Written request 1
In the passage on mathematics, what example is given of strange structures that later found their true place in applications?

Certainly the solution of such problems will bring fame within
mathematics to the solver. What will be the effect on science,
technology and the general public? 

The history of mathematics shows that the contribution of
mathematics to science and technology has been to provide a
precise and developing language for the invention,
representation, and discussion of certain concepts and
relationships, together with a mode of deduction, calculation
with and exploration of these. Mathematics has been able to say,
in places where it can be applied: This is true, and that is
false. This has enabled mathematics to reveal astonishing
elaboration of patterns and structure, to provide tools for
applying these structures, and to show new problems. The fact
that mathematics is, if you like, the science, craft, and art,
of pattern and structure, explains why it underlies so many
other scientific and technical areas, which are themselves
seeking to understand the patterns and structures in nature. We
should avoid, though, the idea that the interest of mathematics
rests on these applications, rather than the joy of the
investigation itself. Indeed, some of the structures which have
been forced on mathematicians by the logic of their arguments,
and which have seemed weird and strange, have later, sometimes
many years later, found their true place in applications. A good
example is the theory of fractals, and of chaos. 

 Within mathematics there has long been a need to decide what is
good mathematics. This occurs most crucially at the sharp end of
publication. Authors have to decide for which journal their work
is good enough. Referees and editors of journals have to decide
whether or not a submitted paper should be accepted, and while
competition for space in the top journals continues to increase,
this decision has to be made on the basis of which are the
"best" papers. Yet the question of what is good mathematics is
little debated at the professional level, and an understanding
of this is not explicitly part of a qualification for an
undergraduate degree or even postgraduate. By contrast, students
of, say, design, or musical performance, are introduced to this
question as a basic object of their studies. 

 To give some focus to these questions, I would like to give
some account of what I have been doing mathematically for the
last thirty years. In any case, I like explaining this
background, and the way this research has gone has influenced 
my views on mathematics as a whole. There has been a "reach for
the stars" aspect of this research, and it has been satisfying
that some basic foundations of this route have now been firmly
laid down. 

	After my PhD in topology, not so sure of the direction I wished
to go, I embarked, as a kind of displacement activity, on
writing a topology text. Its principal aim was to explain the
main basic results in algebraic topology, particularly the
notion of a cell complex as a way of representing a space as
constructed out of "nice" and comprehensible bits, namely the
"cells" or "balls", and the use of the so called fundamental
group as a topological invariant.

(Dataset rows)
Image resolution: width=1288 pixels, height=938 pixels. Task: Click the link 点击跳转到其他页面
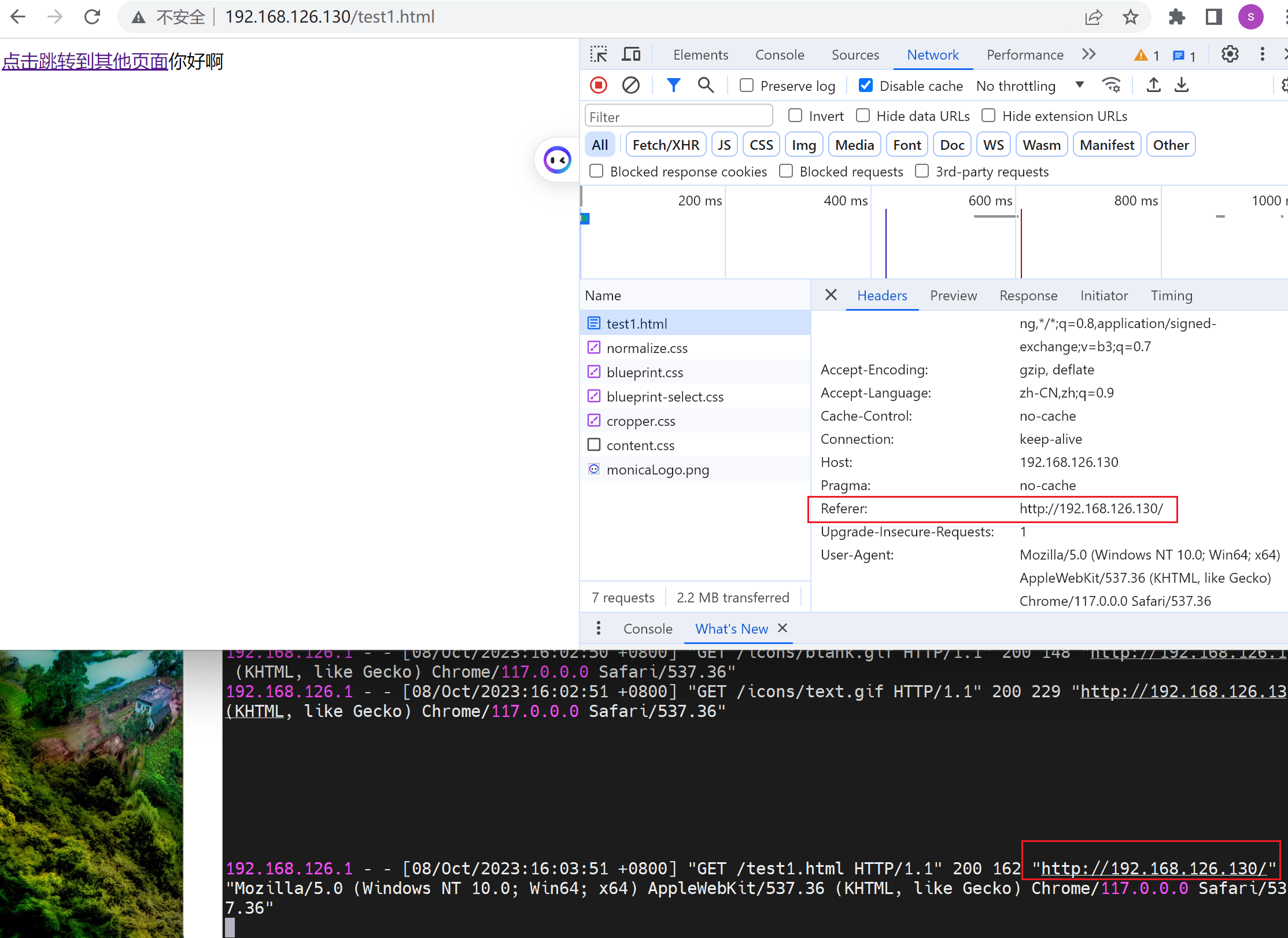click(85, 61)
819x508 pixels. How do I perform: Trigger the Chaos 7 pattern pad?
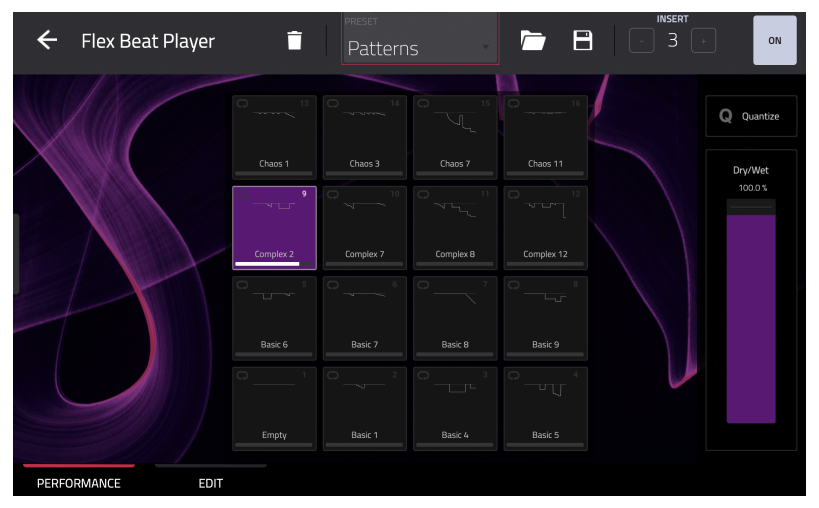point(455,137)
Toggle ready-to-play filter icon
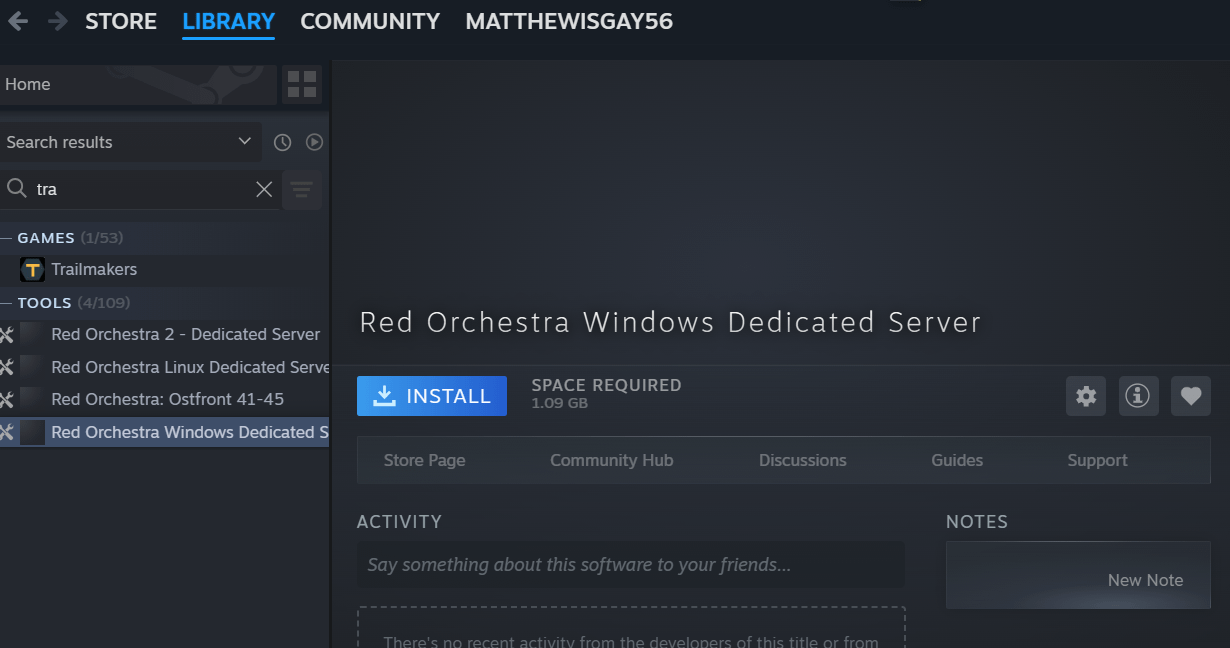Screen dimensions: 1230x648 314,142
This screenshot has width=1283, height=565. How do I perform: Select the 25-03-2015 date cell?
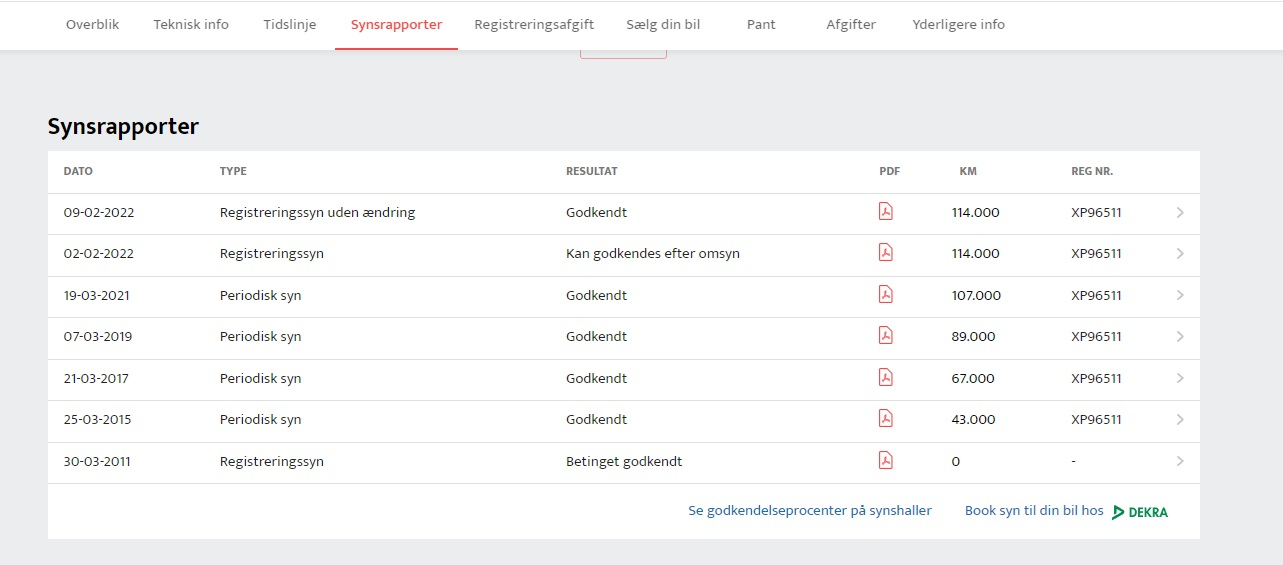[97, 420]
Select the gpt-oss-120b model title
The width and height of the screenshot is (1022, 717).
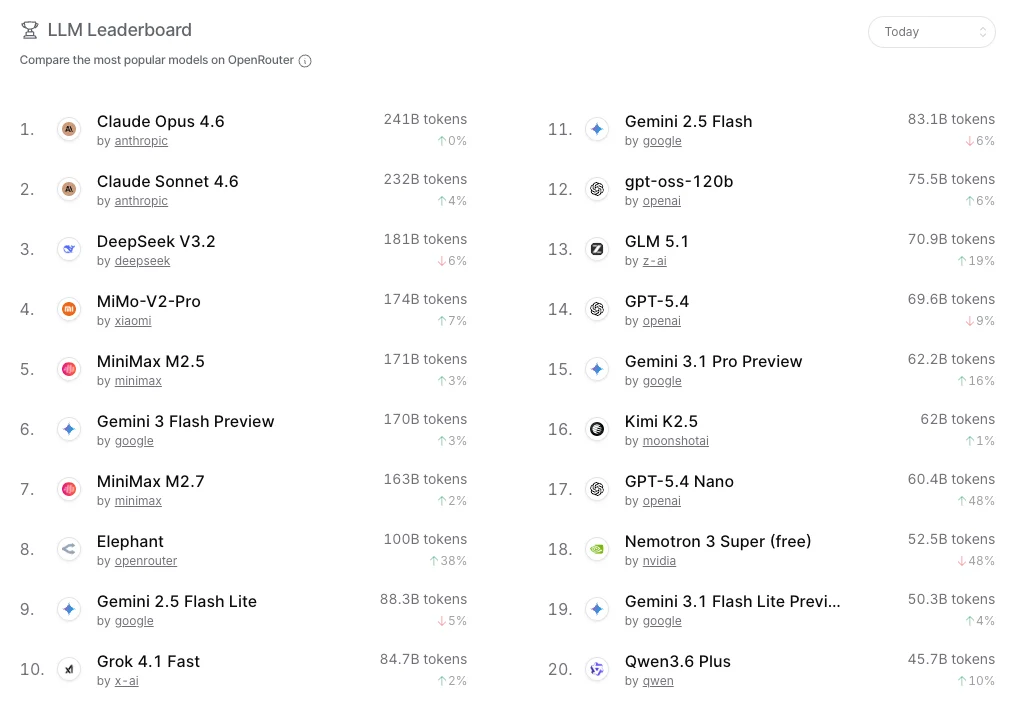click(x=678, y=182)
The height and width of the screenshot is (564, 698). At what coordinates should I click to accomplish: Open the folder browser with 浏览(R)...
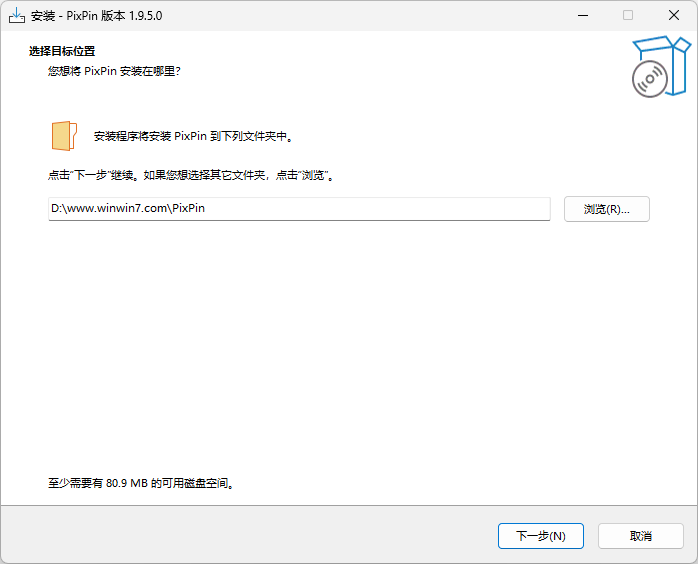point(606,209)
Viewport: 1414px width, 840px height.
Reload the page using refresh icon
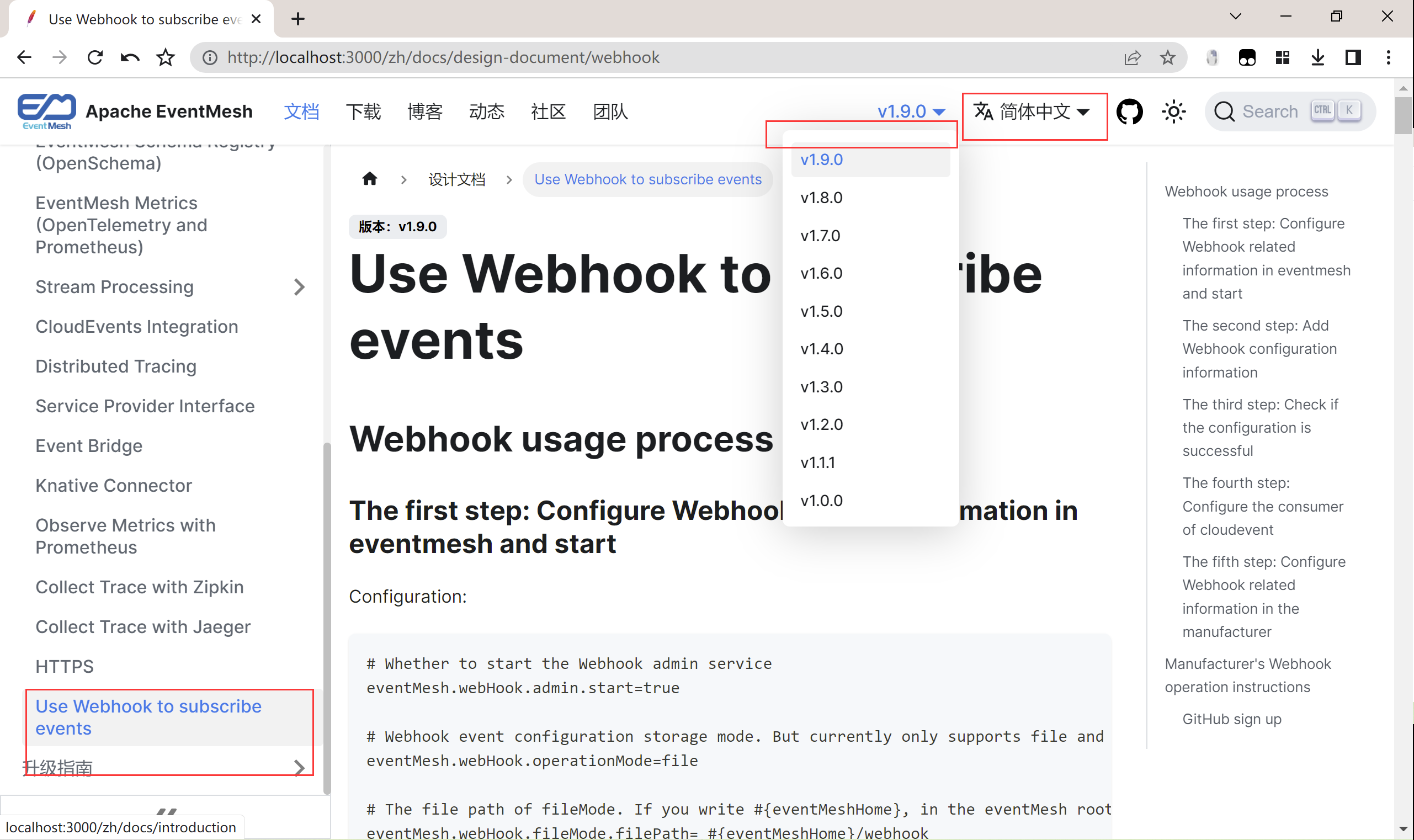click(x=94, y=57)
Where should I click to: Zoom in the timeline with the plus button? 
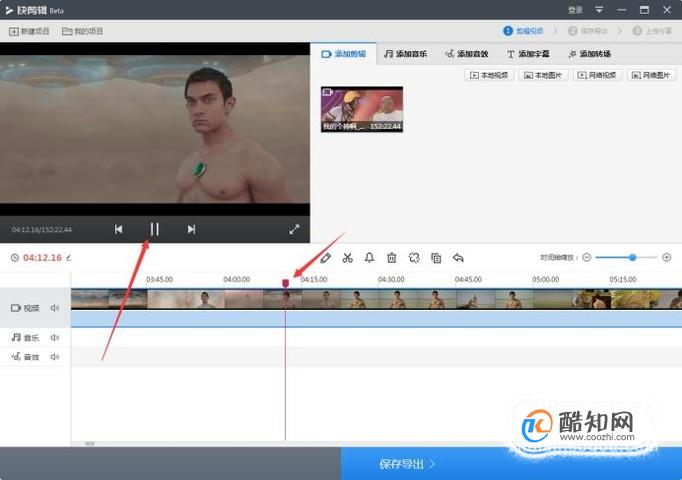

Written request 2
Transfer the records that start at the line containing "Select the gpt-oss-120b model title" and end at the line containing "point(606,209)", requests included, adding 5 to every coordinate in the answers. Leave the pictures out.

Response 1
The theory of fractals and of chaos.

Response 2
Select the gpt-oss-120b model title
The width and height of the screenshot is (1022, 717).
click(x=683, y=187)
The height and width of the screenshot is (564, 698). At what coordinates should I click to accomplish: Open the folder browser with 浏览(R)...
point(611,214)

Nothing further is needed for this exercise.